Usually, you’d see some bobbing and weaving, along with a slow deterioration of prices, followed by more accelerated selling. Today, all happened at once which, to my way of thinking, could only mean 2 things:
- The sell-off was an outlier and simply overdone and is quickly followed by a rebound, or
- The bullish crowd just disappeared and computer algos will push this market lower and into bear market territory ending the current bullish cycle, which has only lasted this long due to the Fed’s QE and lower rates, both of which may now be a thing of the past
When looking at charts of the sectors that are fundamentally important for the economy, we see nothing but bearish trends in the following areas: Financials, Semiconductors, Home-builders, Autos, Materials, Copper, Lumber and credit markets. There is only one stock that appears to be holding up no matter what. This chart tells the story.
Our International Trend Tracking Index (TTI) went south again for the 4th day in a row and is now firmly entrenched on the bearish side of its trend line, thereby generating a “Sell” signal effective tomorrow.
The Domestic TTI just broke below its respective trend line today but only by a small margin. I will watch to see if the downward slide continues tomorrow but will for sure liquidate those positions that have triggered their trailing sell stops.
Be sure to see section 3 below for the exact positions of our Trend Tracking Indexes (TTIs).
- ETFs in the Spotlight
In case you missed the announcement and description of this section, you can read it here again.

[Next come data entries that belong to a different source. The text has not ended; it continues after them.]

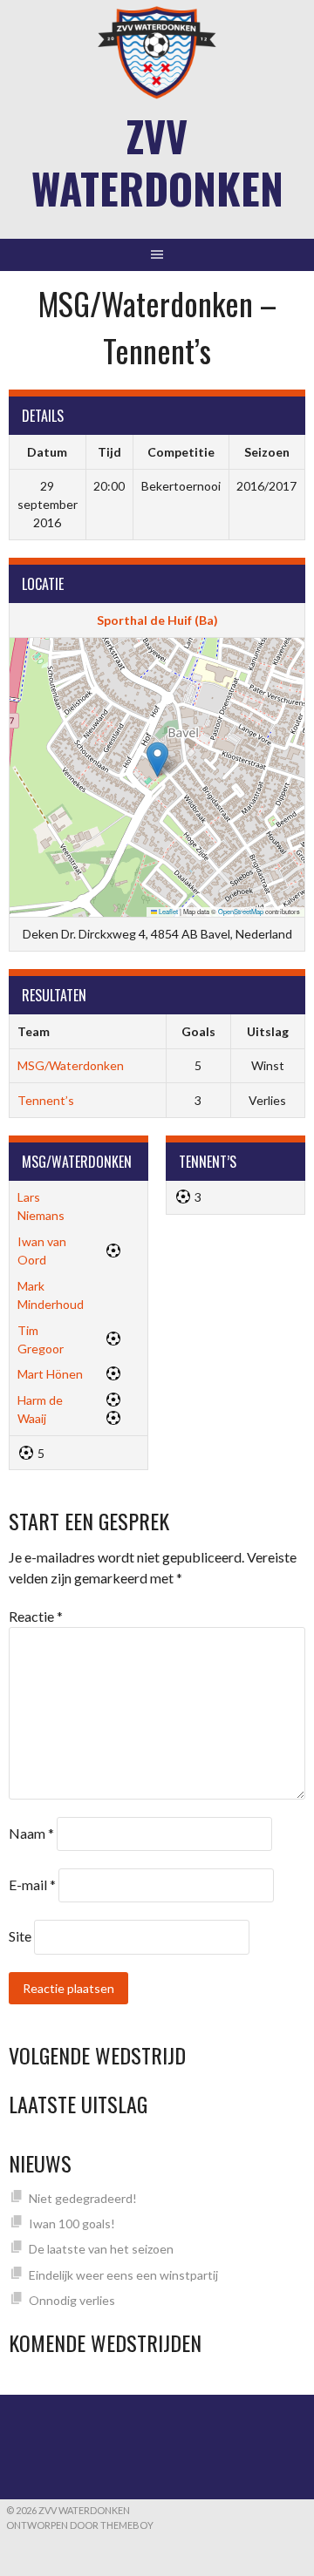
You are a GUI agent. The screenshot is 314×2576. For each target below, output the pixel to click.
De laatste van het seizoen (101, 2248)
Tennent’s (45, 1100)
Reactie (36, 1616)
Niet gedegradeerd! (83, 2198)
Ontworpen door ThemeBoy (80, 2525)
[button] (157, 759)
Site (20, 1936)
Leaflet (167, 911)
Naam (31, 1833)
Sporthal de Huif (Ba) (157, 620)
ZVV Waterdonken (157, 162)
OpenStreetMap (240, 911)
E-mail (32, 1884)
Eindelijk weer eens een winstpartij (123, 2275)
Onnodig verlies (72, 2300)
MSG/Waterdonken (70, 1065)
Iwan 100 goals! (72, 2223)
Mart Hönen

It features 10 broadly diversified and sector ETFs from my HighVolume list as posted every Saturday. Furthermore, they are screened for the lowest MaxDD% number meaning they have been showing better resistance to temporary sell offs than all others over the past year.
The below table simply demonstrates the magnitude with which some of the ETFs are fluctuating regarding their positions above or below their respective individual trend lines (%M/A). A break below, represented by a negative number, shows weakness, while a break above, represented by a positive percentage, shows strength.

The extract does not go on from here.